- [Work required]
Once the line with "Dongil Rubber Belt Drive Belt 5PK1010" is found in the data, output it and each following line exactly, up to and including the line with "İslim Kebabı (13, 1051)", and nothing before or after.

- [Data for review]
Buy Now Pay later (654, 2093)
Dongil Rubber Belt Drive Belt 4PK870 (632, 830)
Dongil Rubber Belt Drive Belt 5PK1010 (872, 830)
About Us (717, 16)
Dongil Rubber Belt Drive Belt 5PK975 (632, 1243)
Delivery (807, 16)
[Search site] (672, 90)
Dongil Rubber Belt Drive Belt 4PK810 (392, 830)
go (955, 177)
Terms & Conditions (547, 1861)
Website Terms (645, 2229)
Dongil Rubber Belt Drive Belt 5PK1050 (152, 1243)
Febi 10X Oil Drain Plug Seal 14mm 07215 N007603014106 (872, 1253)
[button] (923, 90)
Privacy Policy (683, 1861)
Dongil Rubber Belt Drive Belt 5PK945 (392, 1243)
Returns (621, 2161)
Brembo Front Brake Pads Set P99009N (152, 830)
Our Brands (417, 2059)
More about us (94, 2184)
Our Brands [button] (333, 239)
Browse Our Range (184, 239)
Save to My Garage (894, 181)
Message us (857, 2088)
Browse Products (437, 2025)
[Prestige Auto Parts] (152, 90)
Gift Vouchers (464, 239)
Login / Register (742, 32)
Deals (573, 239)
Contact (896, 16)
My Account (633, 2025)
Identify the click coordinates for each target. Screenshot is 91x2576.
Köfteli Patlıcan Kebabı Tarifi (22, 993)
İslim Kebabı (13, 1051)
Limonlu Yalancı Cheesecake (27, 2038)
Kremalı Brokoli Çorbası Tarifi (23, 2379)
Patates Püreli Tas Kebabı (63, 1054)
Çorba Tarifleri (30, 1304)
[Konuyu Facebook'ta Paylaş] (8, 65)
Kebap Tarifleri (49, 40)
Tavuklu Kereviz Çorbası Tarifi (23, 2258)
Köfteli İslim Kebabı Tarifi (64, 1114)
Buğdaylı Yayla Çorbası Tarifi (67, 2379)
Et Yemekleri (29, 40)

- [Answer space]
Dongil Rubber Belt Drive Belt 5PK1010 (872, 830)
About Us (717, 16)
Dongil Rubber Belt Drive Belt 5PK975 (632, 1243)
Delivery (807, 16)
[Search site] (672, 90)
Dongil Rubber Belt Drive Belt 4PK810 (392, 830)
go (955, 177)
Terms & Conditions (547, 1861)
Website Terms (645, 2229)
Dongil Rubber Belt Drive Belt 5PK1050 (152, 1243)
Febi 10X Oil Drain Plug Seal 14mm 07215 N007603014106 (872, 1253)
[button] (923, 90)
Privacy Policy (683, 1861)
Dongil Rubber Belt Drive Belt 5PK945 (392, 1243)
Returns (621, 2161)
Brembo Front Brake Pads Set P99009N (152, 830)
Our Brands (417, 2059)
More about us (94, 2184)
Our Brands [button] (333, 239)
Browse Our Range (184, 239)
Save to My Garage (894, 181)
Message us (857, 2088)
Browse Products (437, 2025)
[Prestige Auto Parts] (152, 90)
Gift Vouchers (464, 239)
Login / Register (742, 32)
Deals (573, 239)
Contact (896, 16)
My Account (633, 2025)
Identify the click coordinates for each target. Screenshot is 91x2576.
Köfteli Patlıcan Kebabı Tarifi (22, 993)
İslim Kebabı (13, 1051)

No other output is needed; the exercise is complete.